À présent que ses nerfs étaient calmés, il fut frappé d’une ressemblance extraordinaire entre cet homme et lui-même. En effet, Paul Gravel, à quarante ans, était exactement ce qu’avait été Joseph Lespérance à trente ans, avant qu’il eût connu la Françoise et sombré dans l’ivrognerie. Sans doute, il y avait chez Paul plus de distinction ; les extrémités étaient plus fines, les chevilles et les poignets plus déliés, le profil plus pur ; enfin, sa petite moustache taillée ne durcissait pas sa physionomie comme la « gauloise » que Joseph avait coutume de porter, avant sa transformation.

En somme, après des années d’absence ; avec quelques précautions, l’un eût pu facilement se faire passer pour l’autre.

Dès le premier abord, Paul avait été lui-même frappé de cette analogie, mais pour lui, elle était beaucoup moins sensible, car, on le sait, grâce aux procédés enseignés par Lorenzo, sa chevelure brune était devenue d’un blond terreux, ainsi que ses sourcils, sa lèvre était rase et son regard même était changé, grâce à une petite opération inventée, il y a une quinzaine d’années, par le terrible bandit parisien Bonneau.

En se mettant debout, Joseph constata aussi que, quoiqu’un peu voûté, il se trouvait être de la même taille que son hôte.

Celui-ci reprenait la parole :

— Si vous vous sentez bien d’aplomb, vous allez m’aider à préparer le souper !… Quand comptez-vous repartir ?

— Repartir…

— Si vous voulez prendre le train dans la direction de Cochrane, il y en a un demain ; pour Québec, vous devrez attendre après-demain.

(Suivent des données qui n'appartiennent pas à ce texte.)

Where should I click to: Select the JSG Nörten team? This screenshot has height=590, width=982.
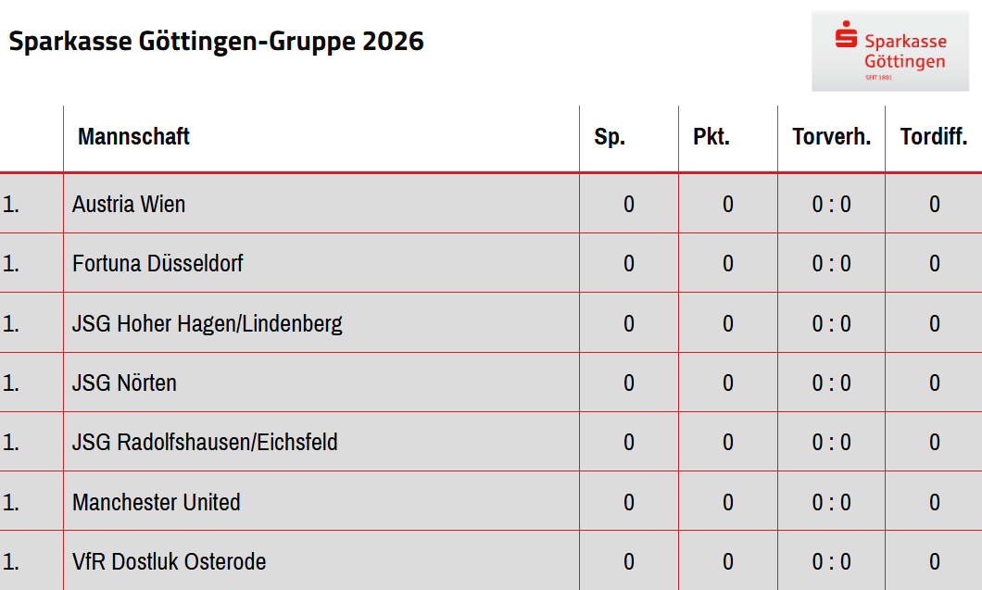(x=124, y=383)
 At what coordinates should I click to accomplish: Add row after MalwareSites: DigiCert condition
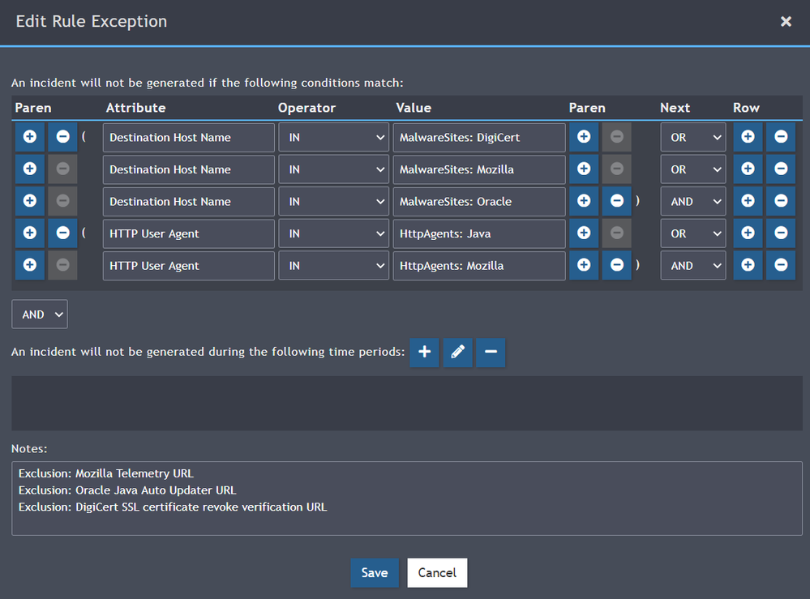pos(748,138)
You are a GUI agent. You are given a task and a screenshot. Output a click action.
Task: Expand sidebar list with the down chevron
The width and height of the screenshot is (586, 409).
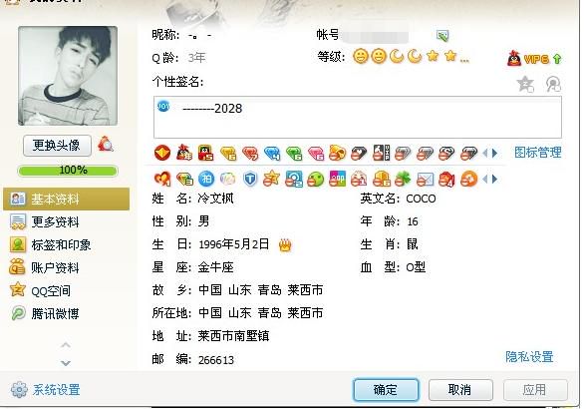66,362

— Si je ne vous nuis pas trop, je préfère attendre après-demain.

— Oh ! vous partirez quand vous voudrez !… À une condition toutefois !

— « Laquelle ? » demanda peureusement Joseph, qui sentait venir l’interrogatoire redouté.

La réponse surprenante vint aussitôt le rassurer :

« À la condition que vous ne chercherez jamais à savoir qui je suis. J’ai choisi ce genre de vie pour fuir le monde, pour l’oublier ! Je suis Paul, prospecteur. Un point, c’est tout !

— Et moi, je suis Joseph… »

Il s’arrêta net, ne sachant quel état se donner. L’homme avait dit :

« Je suis Paul, prospecteur ! »

Pouvait-il répondre :

« Je suis Joseph, ouvrier ! » ?

Ouvrier ? il ne l’était plus et d’ailleurs ce titre ne pouvait justifier sa présence dans la forêt. Il ne pouvait dire non plus :

« Je suis Joseph, voleur ! »

Pourtant, il sentait que l’homme attendait. Il fallait dire quelque chose. Presque malgré sa volonté, ces paroles sortirent de ses lèvres :

« Je suis Joseph,… fugitif ! »

L’homme eut un haut-le-corps. Certes, il n’était pas curieux, mais pour un futur compagnon, la recommandation n’était pas des meilleures. Aussi prit-il la liberté d’interroger :

« Fugitif ?… Pourquoi ?… Vol ?

— Non !

— Pour… meurtre ?

— Oh ! ça non ! mille fois non !

— Alors, quoi ?

— Une rixe… une histoire de femme ! »

Il avait dit cela sans trop savoir pourquoi, à bout d’argument ; cependant, il comprit de suite qu’il avait touché un point sensible, car les traits de Paul se contractèrent, une tristesse profonde voila son regard et c’est presqu’avec sympathie pour le nouveau venu qu’il murmura :

« Ah ! les femmes !… les femmes !… » Et, furtivement, il essuya une larme.